*EXERCISE REQUIREMENTS*.
Replace each "Viewport" in the data below with "Display", and return every line with nothing else changed.
== INPUT ==
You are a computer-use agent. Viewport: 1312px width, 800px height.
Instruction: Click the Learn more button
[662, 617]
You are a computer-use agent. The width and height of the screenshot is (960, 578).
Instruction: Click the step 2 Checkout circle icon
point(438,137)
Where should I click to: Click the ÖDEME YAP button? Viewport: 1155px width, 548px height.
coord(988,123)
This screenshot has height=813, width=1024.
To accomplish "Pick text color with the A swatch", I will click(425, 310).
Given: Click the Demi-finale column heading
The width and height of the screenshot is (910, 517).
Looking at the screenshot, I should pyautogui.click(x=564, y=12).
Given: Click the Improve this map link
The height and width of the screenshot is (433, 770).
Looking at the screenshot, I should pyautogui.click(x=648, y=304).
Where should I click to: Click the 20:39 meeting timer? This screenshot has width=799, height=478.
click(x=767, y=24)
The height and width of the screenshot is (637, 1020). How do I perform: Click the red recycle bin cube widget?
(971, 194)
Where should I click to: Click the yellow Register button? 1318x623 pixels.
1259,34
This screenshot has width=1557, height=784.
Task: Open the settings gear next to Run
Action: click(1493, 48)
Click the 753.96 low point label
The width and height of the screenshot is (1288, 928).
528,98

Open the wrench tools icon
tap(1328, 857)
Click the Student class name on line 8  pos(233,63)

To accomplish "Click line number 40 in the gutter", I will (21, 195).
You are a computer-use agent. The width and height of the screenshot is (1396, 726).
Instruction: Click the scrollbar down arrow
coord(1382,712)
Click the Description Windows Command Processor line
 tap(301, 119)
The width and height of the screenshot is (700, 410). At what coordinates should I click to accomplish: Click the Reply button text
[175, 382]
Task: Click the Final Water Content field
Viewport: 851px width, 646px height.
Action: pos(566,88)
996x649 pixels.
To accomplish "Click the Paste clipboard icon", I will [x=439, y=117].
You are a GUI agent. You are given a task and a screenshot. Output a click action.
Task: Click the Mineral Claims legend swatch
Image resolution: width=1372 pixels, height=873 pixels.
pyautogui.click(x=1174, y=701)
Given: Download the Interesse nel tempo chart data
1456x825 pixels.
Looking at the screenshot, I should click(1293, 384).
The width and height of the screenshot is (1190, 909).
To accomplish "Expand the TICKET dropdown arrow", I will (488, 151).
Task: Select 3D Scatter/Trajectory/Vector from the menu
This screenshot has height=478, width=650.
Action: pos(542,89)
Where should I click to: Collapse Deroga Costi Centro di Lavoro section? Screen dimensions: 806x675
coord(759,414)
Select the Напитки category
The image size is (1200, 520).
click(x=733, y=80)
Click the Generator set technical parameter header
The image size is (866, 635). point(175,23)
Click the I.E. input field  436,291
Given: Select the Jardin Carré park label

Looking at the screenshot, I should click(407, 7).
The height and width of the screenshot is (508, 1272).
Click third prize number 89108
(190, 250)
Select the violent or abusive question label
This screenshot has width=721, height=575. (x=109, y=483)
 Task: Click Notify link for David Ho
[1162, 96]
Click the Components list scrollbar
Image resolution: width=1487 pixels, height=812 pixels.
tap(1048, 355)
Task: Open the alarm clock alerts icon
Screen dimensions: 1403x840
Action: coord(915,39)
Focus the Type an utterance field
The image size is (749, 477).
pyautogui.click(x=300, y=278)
===
*RESPONSE TO THE EXERCISE*.
You are a computer-use agent. Display: 1312px width, 800px height.
Instruction: Click the Learn more button
[662, 617]
You are a computer-use agent. The width and height of the screenshot is (960, 578).
Instruction: Click the step 2 Checkout circle icon
point(438,137)
Where should I click to: Click the ÖDEME YAP button? Display: 1155px width, 548px height.
coord(988,123)
This screenshot has height=813, width=1024.
To accomplish "Pick text color with the A swatch", I will click(425, 310).
Given: Click the Demi-finale column heading
The width and height of the screenshot is (910, 517).
Looking at the screenshot, I should pyautogui.click(x=564, y=12).
Given: Click the Improve this map link
The height and width of the screenshot is (433, 770).
Looking at the screenshot, I should pyautogui.click(x=648, y=304).
Where should I click to: Click the 20:39 meeting timer? This screenshot has width=799, height=478.
click(x=767, y=24)
The height and width of the screenshot is (637, 1020). How do I perform: Click the red recycle bin cube widget?
(971, 194)
Where should I click to: Click the yellow Register button? 1318x623 pixels.
1259,34
This screenshot has width=1557, height=784.
Task: Open the settings gear next to Run
Action: click(1493, 48)
Click the 753.96 low point label
The width and height of the screenshot is (1288, 928).
528,98

Open the wrench tools icon
tap(1328, 857)
Click the Student class name on line 8  pos(233,63)

To accomplish "Click line number 40 in the gutter", I will (21, 195).
You are a computer-use agent. The width and height of the screenshot is (1396, 726).
Instruction: Click the scrollbar down arrow
coord(1382,712)
Click the Description Windows Command Processor line
 tap(301, 119)
The width and height of the screenshot is (700, 410). At what coordinates should I click to accomplish: Click the Reply button text
[175, 382]
Task: Click the Final Water Content field
Display: 851px width, 646px height.
Action: pos(566,88)
996x649 pixels.
To accomplish "Click the Paste clipboard icon", I will [x=439, y=117].
You are a GUI agent. You are given a task and a screenshot. Output a click action.
Task: Click the Mineral Claims legend swatch
Image resolution: width=1372 pixels, height=873 pixels.
pyautogui.click(x=1174, y=701)
Given: Download the Interesse nel tempo chart data
1456x825 pixels.
Looking at the screenshot, I should click(1293, 384).
The width and height of the screenshot is (1190, 909).
To accomplish "Expand the TICKET dropdown arrow", I will (488, 151).
Task: Select 3D Scatter/Trajectory/Vector from the menu
This screenshot has height=478, width=650.
Action: pos(542,89)
Where should I click to: Collapse Deroga Costi Centro di Lavoro section? Screen dimensions: 806x675
coord(759,414)
Select the Напитки category
The image size is (1200, 520).
click(x=733, y=80)
Click the Generator set technical parameter header
The image size is (866, 635). point(175,23)
Click the I.E. input field  436,291
Given: Select the Jardin Carré park label

Looking at the screenshot, I should click(407, 7).
The height and width of the screenshot is (508, 1272).
Click third prize number 89108
(190, 250)
Select the violent or abusive question label
This screenshot has width=721, height=575. (x=109, y=483)
 Task: Click Notify link for David Ho
[1162, 96]
Click the Components list scrollbar
Image resolution: width=1487 pixels, height=812 pixels.
tap(1048, 355)
Task: Open the alarm clock alerts icon
Screen dimensions: 1403x840
Action: coord(915,39)
Focus the Type an utterance field
The image size is (749, 477).
pyautogui.click(x=300, y=278)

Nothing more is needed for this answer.